Reproduce the lines of the listing exactly, beginning at the top, until the line with "You are a computer-use agent. The height" has been reproduced too.

────────────────

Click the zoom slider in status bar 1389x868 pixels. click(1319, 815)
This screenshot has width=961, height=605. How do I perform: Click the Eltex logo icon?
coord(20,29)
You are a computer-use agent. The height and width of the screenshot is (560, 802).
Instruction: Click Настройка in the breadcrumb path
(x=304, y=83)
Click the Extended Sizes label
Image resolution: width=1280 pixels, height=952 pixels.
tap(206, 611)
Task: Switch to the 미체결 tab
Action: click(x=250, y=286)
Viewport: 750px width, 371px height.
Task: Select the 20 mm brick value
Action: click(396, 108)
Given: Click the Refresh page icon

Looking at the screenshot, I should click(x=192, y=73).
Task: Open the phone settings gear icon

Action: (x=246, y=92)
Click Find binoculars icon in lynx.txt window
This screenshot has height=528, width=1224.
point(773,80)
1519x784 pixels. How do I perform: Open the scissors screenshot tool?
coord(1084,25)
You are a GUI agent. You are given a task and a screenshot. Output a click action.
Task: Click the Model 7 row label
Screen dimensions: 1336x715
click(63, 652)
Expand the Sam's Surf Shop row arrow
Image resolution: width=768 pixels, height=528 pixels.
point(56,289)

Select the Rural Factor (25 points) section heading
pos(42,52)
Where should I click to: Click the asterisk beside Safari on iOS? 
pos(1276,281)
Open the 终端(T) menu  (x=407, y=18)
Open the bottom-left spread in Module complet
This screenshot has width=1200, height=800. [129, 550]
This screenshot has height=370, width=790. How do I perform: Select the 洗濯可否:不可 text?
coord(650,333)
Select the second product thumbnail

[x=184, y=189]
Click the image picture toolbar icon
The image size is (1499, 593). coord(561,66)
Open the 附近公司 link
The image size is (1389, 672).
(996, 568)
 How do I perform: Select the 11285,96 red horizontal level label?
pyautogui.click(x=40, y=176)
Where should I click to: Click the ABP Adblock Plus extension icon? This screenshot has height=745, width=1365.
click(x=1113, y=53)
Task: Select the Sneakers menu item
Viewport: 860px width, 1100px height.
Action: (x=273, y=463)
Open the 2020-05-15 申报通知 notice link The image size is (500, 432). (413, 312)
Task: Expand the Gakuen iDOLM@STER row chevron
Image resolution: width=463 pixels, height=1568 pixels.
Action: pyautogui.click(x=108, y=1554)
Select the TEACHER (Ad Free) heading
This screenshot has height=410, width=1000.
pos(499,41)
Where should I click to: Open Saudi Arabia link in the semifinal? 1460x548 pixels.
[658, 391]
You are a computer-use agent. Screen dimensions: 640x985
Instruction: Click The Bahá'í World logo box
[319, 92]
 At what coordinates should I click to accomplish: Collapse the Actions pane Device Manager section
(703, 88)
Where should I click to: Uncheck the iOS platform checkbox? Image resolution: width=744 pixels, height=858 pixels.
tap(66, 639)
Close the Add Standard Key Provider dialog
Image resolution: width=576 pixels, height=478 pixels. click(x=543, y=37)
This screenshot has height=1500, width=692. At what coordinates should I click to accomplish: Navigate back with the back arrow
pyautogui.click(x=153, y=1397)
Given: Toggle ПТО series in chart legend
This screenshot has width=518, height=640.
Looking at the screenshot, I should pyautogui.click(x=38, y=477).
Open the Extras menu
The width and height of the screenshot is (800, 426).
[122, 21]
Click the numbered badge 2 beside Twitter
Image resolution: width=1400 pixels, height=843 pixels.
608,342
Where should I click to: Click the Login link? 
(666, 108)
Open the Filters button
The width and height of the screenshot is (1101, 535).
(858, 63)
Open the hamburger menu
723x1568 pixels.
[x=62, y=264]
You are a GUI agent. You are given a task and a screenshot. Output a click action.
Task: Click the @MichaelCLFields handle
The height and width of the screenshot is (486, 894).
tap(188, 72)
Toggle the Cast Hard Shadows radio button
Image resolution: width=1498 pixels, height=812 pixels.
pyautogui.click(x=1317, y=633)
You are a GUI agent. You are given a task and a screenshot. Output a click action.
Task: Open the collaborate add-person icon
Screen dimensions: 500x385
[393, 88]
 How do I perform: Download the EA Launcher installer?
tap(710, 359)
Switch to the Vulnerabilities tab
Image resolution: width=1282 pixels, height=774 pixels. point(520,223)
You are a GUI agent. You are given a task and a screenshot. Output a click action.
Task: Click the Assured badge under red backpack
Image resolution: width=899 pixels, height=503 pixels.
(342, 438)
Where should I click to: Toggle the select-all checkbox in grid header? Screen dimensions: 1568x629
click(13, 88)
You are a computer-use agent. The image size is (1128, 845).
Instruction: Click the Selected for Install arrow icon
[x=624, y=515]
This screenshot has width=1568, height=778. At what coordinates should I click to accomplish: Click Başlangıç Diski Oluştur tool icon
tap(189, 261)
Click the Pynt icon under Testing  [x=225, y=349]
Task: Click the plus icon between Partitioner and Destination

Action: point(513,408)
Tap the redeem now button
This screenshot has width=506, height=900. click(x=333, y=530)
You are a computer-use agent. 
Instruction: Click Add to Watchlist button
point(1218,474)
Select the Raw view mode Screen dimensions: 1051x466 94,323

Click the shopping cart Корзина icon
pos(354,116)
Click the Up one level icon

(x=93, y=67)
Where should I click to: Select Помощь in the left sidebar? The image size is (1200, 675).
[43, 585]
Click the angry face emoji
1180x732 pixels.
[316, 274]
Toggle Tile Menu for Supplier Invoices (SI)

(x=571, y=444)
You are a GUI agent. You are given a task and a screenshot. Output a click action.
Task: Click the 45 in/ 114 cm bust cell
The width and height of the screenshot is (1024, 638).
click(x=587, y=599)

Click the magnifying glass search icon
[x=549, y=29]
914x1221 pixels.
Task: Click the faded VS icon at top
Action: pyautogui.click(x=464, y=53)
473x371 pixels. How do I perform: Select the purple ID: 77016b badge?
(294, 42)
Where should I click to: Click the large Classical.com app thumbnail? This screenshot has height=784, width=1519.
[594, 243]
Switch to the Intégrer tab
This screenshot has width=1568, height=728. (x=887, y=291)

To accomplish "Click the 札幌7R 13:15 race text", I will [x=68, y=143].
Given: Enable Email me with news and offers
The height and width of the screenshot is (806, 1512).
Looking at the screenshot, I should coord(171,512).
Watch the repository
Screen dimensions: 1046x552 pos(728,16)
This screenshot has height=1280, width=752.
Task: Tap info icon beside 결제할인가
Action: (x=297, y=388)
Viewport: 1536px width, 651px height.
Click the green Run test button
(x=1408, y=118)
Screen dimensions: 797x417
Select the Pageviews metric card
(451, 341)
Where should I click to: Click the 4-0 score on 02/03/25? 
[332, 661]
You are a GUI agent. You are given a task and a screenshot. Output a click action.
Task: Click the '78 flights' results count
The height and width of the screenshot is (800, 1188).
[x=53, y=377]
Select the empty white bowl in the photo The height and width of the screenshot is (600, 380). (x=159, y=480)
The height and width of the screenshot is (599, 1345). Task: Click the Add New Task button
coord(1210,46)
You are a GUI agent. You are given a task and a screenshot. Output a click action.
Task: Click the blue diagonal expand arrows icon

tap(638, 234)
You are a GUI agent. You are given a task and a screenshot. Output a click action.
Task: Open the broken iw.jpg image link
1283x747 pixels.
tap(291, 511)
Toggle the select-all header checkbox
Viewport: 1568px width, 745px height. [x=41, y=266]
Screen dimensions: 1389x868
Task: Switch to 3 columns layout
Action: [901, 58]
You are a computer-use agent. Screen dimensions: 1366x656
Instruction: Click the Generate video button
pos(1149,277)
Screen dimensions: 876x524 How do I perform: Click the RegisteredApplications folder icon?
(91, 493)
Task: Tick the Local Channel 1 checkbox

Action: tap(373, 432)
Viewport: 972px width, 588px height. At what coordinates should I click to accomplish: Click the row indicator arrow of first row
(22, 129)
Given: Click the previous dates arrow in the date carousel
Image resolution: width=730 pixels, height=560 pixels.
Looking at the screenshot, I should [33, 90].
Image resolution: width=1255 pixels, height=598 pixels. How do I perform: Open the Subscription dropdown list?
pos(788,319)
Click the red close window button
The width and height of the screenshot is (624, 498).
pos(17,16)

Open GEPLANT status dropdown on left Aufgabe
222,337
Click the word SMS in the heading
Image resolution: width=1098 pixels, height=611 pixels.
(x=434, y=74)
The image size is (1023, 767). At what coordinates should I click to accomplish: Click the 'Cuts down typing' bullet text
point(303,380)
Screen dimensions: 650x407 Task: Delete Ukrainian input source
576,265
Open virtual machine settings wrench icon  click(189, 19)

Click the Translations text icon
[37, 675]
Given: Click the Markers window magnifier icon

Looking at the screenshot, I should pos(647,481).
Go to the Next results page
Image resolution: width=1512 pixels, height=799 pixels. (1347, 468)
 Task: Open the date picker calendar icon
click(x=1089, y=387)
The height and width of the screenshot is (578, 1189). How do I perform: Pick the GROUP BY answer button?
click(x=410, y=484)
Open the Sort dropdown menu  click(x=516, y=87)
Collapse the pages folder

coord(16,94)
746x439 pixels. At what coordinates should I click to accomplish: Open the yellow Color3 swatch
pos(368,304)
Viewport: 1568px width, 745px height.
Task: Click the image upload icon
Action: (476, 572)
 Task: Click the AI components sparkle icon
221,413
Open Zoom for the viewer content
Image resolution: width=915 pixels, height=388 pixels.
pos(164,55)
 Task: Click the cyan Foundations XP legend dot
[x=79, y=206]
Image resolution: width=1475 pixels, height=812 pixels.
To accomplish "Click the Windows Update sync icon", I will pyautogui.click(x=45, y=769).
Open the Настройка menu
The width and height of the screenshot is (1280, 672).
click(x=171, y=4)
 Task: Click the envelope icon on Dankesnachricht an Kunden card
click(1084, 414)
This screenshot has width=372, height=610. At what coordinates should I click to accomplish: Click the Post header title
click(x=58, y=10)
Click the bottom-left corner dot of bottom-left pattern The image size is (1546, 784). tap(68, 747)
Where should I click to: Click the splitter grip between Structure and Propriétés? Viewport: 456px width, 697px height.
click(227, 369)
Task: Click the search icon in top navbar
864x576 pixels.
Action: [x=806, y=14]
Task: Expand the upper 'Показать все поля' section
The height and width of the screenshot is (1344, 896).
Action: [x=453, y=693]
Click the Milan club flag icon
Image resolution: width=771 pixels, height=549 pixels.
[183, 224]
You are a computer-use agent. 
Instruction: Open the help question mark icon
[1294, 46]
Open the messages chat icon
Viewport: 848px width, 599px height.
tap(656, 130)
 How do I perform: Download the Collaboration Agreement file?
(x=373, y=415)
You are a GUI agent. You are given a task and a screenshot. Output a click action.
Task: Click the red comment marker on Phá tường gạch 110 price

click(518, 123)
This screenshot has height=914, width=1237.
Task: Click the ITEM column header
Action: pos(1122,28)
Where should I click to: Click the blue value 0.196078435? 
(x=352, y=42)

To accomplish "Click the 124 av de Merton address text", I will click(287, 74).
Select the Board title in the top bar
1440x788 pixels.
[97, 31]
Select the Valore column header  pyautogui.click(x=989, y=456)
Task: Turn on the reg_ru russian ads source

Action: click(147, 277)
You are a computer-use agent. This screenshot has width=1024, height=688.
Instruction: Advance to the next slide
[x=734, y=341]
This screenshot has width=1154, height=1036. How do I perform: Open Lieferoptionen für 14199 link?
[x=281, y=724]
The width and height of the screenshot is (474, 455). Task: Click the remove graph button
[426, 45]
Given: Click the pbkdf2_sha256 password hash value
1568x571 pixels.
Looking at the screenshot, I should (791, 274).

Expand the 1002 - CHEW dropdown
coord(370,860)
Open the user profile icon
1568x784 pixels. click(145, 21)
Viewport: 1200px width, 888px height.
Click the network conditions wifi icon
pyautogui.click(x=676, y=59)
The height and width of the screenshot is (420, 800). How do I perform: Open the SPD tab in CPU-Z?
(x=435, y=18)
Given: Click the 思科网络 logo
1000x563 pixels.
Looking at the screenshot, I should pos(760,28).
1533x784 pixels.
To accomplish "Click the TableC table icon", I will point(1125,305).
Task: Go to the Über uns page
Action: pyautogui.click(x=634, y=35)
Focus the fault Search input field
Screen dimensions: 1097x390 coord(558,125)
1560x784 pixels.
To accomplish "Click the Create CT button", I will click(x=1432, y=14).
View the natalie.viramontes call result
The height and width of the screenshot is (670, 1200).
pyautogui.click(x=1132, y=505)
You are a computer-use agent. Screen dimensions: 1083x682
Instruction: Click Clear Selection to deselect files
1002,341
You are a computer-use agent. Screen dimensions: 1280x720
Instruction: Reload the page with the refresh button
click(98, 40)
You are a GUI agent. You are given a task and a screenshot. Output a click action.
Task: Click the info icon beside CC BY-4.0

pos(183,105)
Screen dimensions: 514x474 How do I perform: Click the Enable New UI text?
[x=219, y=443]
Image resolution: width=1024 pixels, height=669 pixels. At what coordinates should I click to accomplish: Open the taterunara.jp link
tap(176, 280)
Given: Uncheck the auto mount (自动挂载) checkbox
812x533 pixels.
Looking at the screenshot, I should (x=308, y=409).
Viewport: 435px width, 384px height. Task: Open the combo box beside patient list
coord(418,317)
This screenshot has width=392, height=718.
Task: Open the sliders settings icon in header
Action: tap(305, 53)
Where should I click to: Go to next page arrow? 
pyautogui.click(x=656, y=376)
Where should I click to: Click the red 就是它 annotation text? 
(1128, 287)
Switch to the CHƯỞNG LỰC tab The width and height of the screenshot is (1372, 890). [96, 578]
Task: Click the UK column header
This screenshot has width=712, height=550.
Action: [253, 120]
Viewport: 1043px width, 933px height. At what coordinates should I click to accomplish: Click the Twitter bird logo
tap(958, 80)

────────────────

■ ANSWER SPACE ■
Click the zoom slider in status bar 1389x868 pixels. click(1319, 815)
This screenshot has width=961, height=605. How do I perform: Click the Eltex logo icon?
coord(20,29)
You are a computer-use agent. The height and width of the screenshot is (560, 802).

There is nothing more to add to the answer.